TEXT TO READ:
** Start **

Intrinsic Reward Matching (IRM)

This codebase contains implementation, visualizations, and analysis of IRM from Skill-Based Reinforcement Learning with Intrinsic Reward Matching (Adeniji and Xie et al 2022). IRM leverages the skill discriminator from unsupervised RL pretraining to perform environment-interaction-free skill sequencing for unseen downstream tasks.

This codebase is built on top of the Contrastive Intrinsic Control (CIC) codebase.

Before running IRM, you must first pretrain an agent with the unsupervised RL method of your choice.

To pretrain an agent dads or cic, run the following command:

python pretrain.py agent=AGENT domain=DOMAIN experiment_folder=YOUR_EXP_FOLDER experiment_name=YOUR_EXP_NAME

To finetune your pretrained agent, run the following command. Make sure to specify the directory of your saved snapshots with YOUR_EXP_NAME.

python finetune.py agent=AGENT irm=IRM_METHOD experiment=YOUR_EXP_NAME task=TASK extr_reward=[REWARD] restore_snapshot_ts=2000000 restore_snapshot_dir=PATH_TO_PRETRAINED_MODEL

In addition, we include a visualization script. You can use this script to see detailed insights into the IRM skill selection process.

** End **

SOURCE EXCERPT:

** Start **

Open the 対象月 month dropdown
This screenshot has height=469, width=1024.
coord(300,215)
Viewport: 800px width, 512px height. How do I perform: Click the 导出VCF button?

** End **

GIVEN INSTRUCTION A: In the Intrinsic Reward Matching readme, which codebase is IRM built on top of?
GIVEN INSTRUCTION B: Go on with the Intrinsic Reward Matching readme, picking up after its final sentence.
The data above plays no part in what follows.

EXERCISE ANSWER A: The Contrastive Intrinsic Control (CIC) codebase.

EXERCISE ANSWER B:
python visualize_irm.py agent=AGENT experiment=YOUR_EXP_NAME domain=DOMAIN restore_snapshot_ts=2000000 restore_snapshot_dir=PATH_TO_PRETRAINED_MODEL

For sequential task finetuning (or IRM visualizations), add the flags extr_reward_seq=[REW1,REW2,REW3].

We use the IRM class to perform skill selection (env_rollout, irm_cem, random_skill, etc.) and process rewards for sequential goal-reaching environments. To implement a new skill selection method, create a subclass of IRM and implement the run_skill_selection_method method.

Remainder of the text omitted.